> What the exercise asks:
From the data below, retype exactly the lines starting with the one that contains "Viewport: 826px width, 602px height." and ending with the one that contains "You are a computer-use agent. The", both included.

> Records contained in a dataset:
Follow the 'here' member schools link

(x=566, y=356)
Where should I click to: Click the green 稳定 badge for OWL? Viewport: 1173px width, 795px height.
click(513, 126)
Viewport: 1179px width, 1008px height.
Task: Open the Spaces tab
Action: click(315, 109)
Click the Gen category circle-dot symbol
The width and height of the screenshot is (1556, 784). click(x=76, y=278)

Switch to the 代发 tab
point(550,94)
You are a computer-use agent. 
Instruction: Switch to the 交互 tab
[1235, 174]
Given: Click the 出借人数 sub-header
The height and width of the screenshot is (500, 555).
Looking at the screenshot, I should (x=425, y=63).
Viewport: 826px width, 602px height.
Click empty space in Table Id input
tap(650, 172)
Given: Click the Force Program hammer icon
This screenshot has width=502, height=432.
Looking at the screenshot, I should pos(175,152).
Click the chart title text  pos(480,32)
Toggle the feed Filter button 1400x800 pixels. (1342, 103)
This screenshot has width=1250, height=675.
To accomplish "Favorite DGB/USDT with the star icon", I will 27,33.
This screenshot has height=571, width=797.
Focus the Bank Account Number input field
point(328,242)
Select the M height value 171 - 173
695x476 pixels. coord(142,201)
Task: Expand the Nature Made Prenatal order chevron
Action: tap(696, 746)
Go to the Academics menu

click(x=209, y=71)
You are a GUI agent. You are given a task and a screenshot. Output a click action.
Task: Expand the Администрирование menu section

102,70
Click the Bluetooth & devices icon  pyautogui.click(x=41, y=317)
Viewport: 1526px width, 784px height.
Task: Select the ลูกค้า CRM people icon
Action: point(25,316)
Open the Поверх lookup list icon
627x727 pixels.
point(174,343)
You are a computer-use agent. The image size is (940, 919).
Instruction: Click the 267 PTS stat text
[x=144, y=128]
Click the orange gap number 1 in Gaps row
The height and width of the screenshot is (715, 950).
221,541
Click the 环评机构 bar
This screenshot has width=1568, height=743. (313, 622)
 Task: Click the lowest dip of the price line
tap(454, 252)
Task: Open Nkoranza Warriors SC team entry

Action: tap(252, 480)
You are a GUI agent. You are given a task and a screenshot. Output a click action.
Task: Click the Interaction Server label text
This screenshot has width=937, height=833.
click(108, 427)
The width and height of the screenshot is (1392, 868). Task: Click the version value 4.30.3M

> Answer area:
Viewport: 826px width, 602px height.
Click empty space in Table Id input
tap(650, 172)
Given: Click the Force Program hammer icon
This screenshot has width=502, height=432.
Looking at the screenshot, I should pos(175,152).
Click the chart title text  pos(480,32)
Toggle the feed Filter button 1400x800 pixels. (1342, 103)
This screenshot has width=1250, height=675.
To accomplish "Favorite DGB/USDT with the star icon", I will 27,33.
This screenshot has height=571, width=797.
Focus the Bank Account Number input field
point(328,242)
Select the M height value 171 - 173
695x476 pixels. coord(142,201)
Task: Expand the Nature Made Prenatal order chevron
Action: tap(696, 746)
Go to the Academics menu

click(x=209, y=71)
You are a GUI agent. You are given a task and a screenshot. Output a click action.
Task: Expand the Администрирование menu section

102,70
Click the Bluetooth & devices icon  pyautogui.click(x=41, y=317)
Viewport: 1526px width, 784px height.
Task: Select the ลูกค้า CRM people icon
Action: point(25,316)
Open the Поверх lookup list icon
627x727 pixels.
point(174,343)
You are a computer-use agent. The image size is (940, 919).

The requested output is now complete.